The authors are grateful to Nikos Kyrpides, Tanja Woyke and Trent Northen for helpful discussions. This research did not receive any specific funding.


William (Barny) Whitman is an Emeritus Professor of Microbiology at the University of Georgia, USA, and trustee of Bergey’s Manual. His research interests are prokaryotic systematics and the physiology of the methanogenic Archaea.

Hans-Peter Klenk is an Emeritus Professor of Microbial Genomics and Diversity at the University of Newcastle, Newcastle upon Tyne, UK, and former Head of School of Biology at that very place. His research interests are Actinobacteria, phylogenomics and prokaryotic systematics in general.

David R Arahal is an Associate Professor of Microbiology at the University of Valencia, Spain, and senior researcher at the Spanish Type Culture Collection (CECT). His research interests are taxonomy and genomics of prokaryotes, and very especially those from aquatic environments.

Rosa Aznar is a Full Professor of Microbiology at the University of Valencia, Spain, and Director of the Spanish Type Culture Collection (CECT).
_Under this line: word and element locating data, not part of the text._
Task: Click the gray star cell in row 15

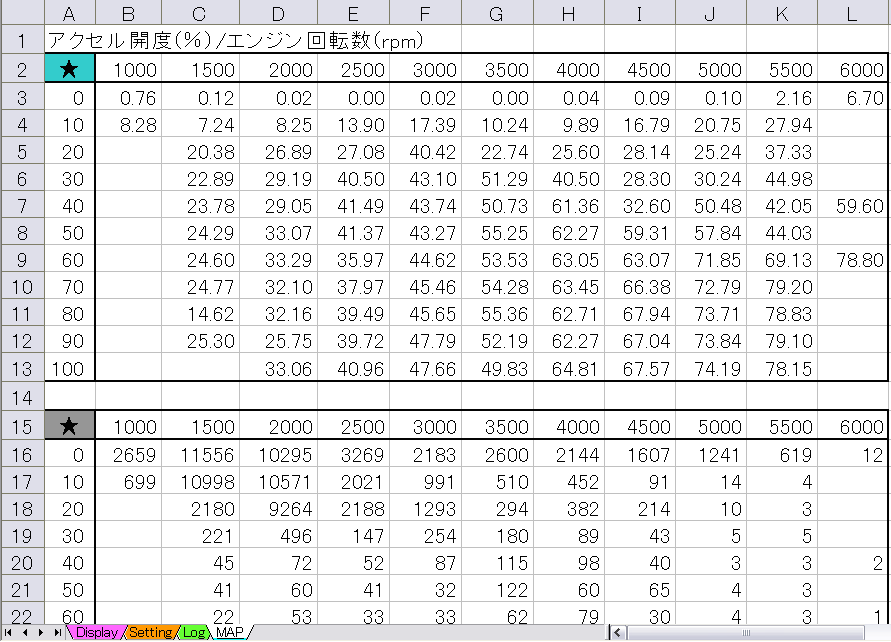Action: pos(70,426)
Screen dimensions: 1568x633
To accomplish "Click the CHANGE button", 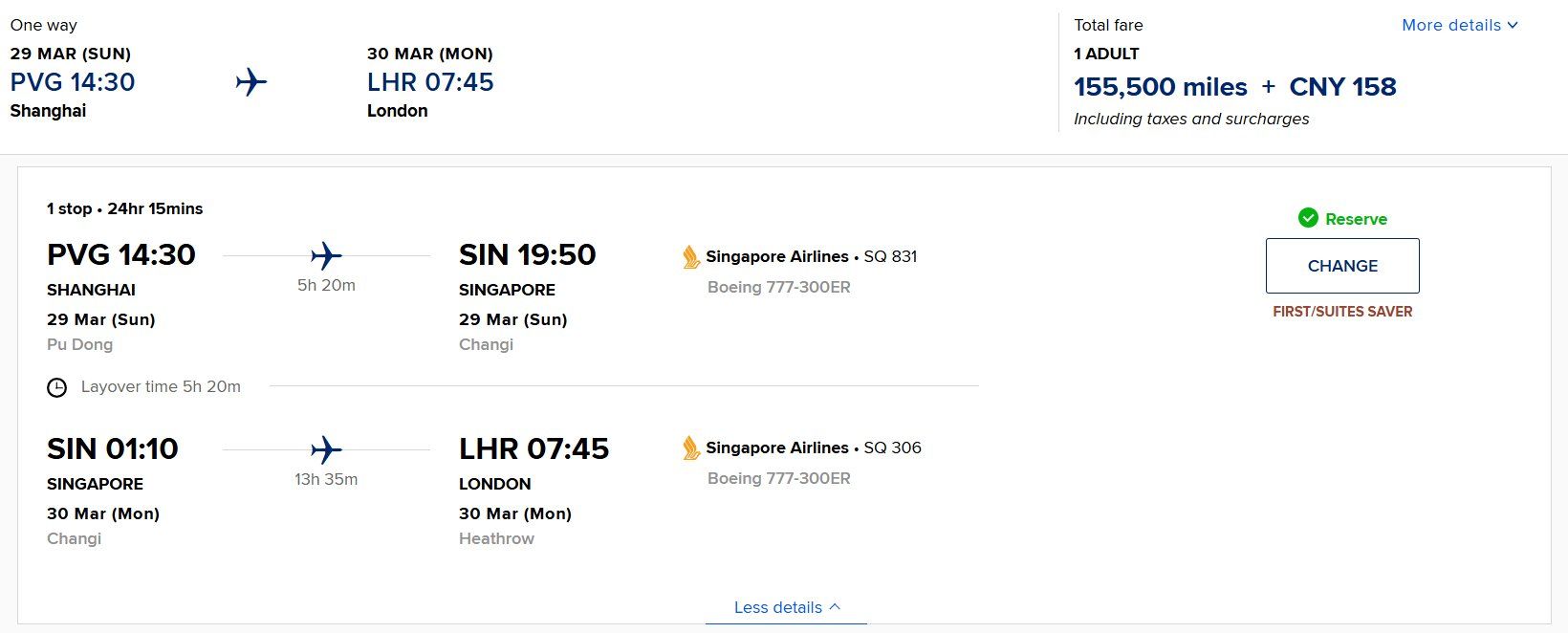I will tap(1342, 266).
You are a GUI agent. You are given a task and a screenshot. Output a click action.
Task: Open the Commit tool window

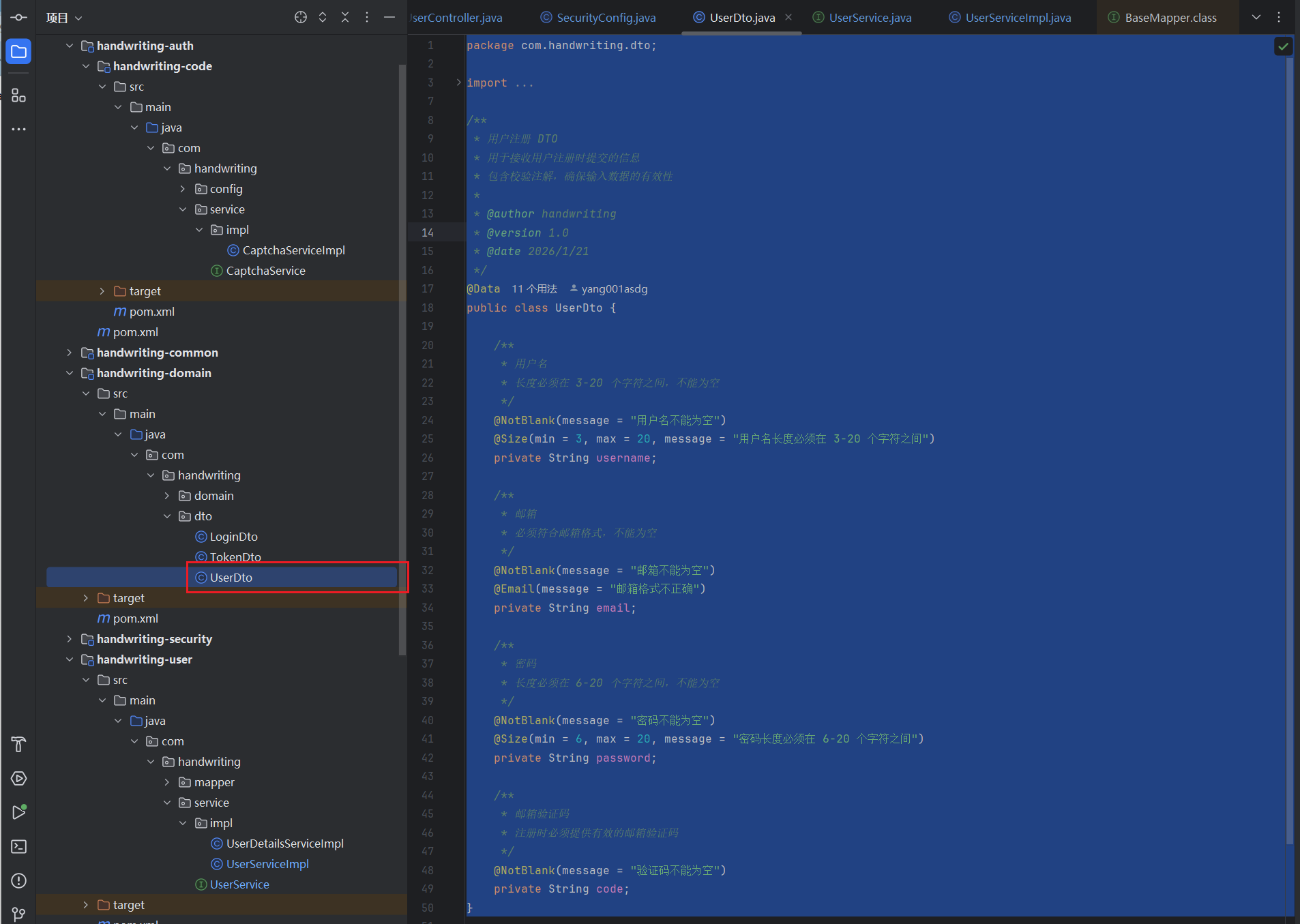coord(18,18)
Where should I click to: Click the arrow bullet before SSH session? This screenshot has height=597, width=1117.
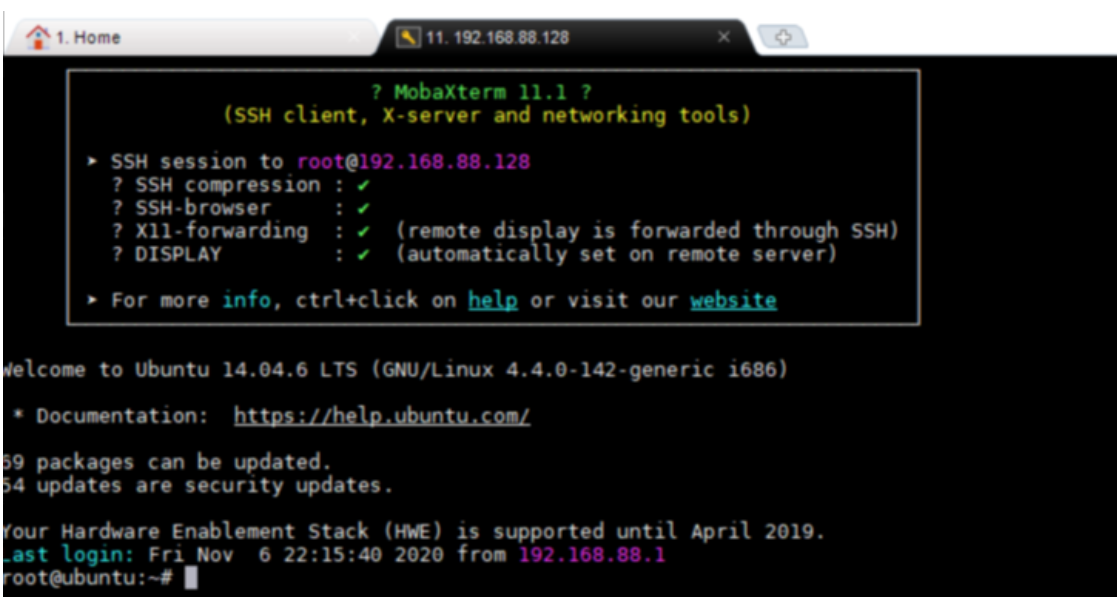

Her research interest and background focus on identification and characterisation of bacteria related to food quality, food safety and functional food.

George Garrity is a Professor in the Department of Microbiology and Molecular Genetics at Michigan State University and Co-founder of NamesforLife, LLC a bioinformatics and publishing services company that was founded to commercialise a novel semantic technology developed at Michigan State University. Prior to joining Michigan State, he held a number of positions of increasing responsibility in the natural products screening program at Merck & Co.

Michael Pester is a Professor at the Technical University of Braunschweig and heads the Department of Microbiology at the Leibniz Institute DSMZ - German Collection of Microorganisms and Cell Cultures. His research interests are environmental microbiology and geomicrobiology of sulfur and nitrogen cycling.

Philip Hugenholtz is a microbiologist who has made contributions in the field of culture-independent analysis of microorganisms. He has contributed to the development and application of metagenomics, the genome-based characterisation of microbiomes, including their taxonomic classification.